= John Brooke (translator) =

English translator of religious works

John Brooke (died 1582), was an English translator of religious works. He was the son of John Brooke, a native of Ashnext-Sandwich and owner of Brooke House in that village. Although appointed a scholar at Trinity College, Cambridge by the foundation charter of 1546, he did not become a B.A. until 1553–1554. Brooke married Magdalen Stoddard of Mottingham. He died in 1582, leaving no children, and was buried in the Ash church.

==Works==
- The Staffe of Christian Faith, Translated out of French into English by John Brooke, of Ashe-next-Sandwiche, 1577.
- John Gardener, his confession of the Christian Faith. Translated out of French by John Brooke, 1578, 1583.
- A Christian Discourse … presented to the Prince of Conde.
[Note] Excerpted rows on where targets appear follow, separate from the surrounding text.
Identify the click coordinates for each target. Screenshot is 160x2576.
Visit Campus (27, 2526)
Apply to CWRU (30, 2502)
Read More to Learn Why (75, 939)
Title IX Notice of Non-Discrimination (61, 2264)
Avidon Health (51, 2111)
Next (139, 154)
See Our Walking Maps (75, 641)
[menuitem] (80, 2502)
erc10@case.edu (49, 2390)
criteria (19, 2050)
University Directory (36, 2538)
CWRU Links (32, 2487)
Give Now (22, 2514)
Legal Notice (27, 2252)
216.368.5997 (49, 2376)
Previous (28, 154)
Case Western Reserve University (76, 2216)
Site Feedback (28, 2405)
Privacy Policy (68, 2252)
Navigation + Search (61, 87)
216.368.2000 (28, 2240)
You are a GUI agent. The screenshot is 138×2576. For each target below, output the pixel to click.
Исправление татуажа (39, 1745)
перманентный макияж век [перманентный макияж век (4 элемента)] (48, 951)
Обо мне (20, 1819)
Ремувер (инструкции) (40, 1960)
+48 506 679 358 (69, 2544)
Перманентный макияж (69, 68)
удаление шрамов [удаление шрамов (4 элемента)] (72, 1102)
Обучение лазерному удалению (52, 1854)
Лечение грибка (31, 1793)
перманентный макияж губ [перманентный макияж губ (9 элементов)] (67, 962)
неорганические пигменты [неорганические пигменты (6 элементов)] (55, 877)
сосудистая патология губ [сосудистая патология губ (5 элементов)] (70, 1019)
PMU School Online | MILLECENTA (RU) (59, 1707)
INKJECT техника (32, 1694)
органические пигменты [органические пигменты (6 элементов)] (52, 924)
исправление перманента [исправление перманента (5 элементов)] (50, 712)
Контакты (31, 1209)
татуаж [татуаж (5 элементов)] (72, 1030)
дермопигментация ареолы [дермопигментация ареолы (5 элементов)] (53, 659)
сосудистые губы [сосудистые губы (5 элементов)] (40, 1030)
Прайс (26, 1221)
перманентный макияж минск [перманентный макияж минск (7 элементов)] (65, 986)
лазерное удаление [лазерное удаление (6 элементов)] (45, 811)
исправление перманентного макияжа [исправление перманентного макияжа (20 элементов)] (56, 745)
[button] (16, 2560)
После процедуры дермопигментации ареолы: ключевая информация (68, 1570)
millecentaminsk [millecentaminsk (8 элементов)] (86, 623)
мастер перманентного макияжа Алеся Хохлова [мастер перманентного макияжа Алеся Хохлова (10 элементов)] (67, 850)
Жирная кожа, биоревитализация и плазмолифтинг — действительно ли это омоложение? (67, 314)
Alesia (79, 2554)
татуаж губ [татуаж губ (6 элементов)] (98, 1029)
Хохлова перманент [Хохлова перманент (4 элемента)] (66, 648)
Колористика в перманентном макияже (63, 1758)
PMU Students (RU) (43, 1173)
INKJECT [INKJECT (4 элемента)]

Translated by J. B., 1578.
- The Christian Disputations by Master Peter Viret, dedicated to Edmund, Abp. of Canterbury. Translated out of French … by J. B. of Ashe, 1579.
- Of Two Wonderful Popish Monsters, to wyt, Of a Popish Asse which was found in Rome in the river Tyber (1496), and of a Moonkish Calfe, calued [sic] at Friberge in Misne (1528). … Witnessed and declared, the one by P. Melancthon, the other by M. Luther. Translated out of French … by John Brooke of Assh. … With two cuts of the Monsters, 1579.
- A Faithful and Familiar Exposition upon the Prayer of our Lorde. … Written in French dialogue wise, by Peter Viret, and translated into English by John Brooke. Dedicated to Syr Roger Manwood, knight, and Lorde Chiefe Baron of the Queene's Maiesties Excheker, 1582.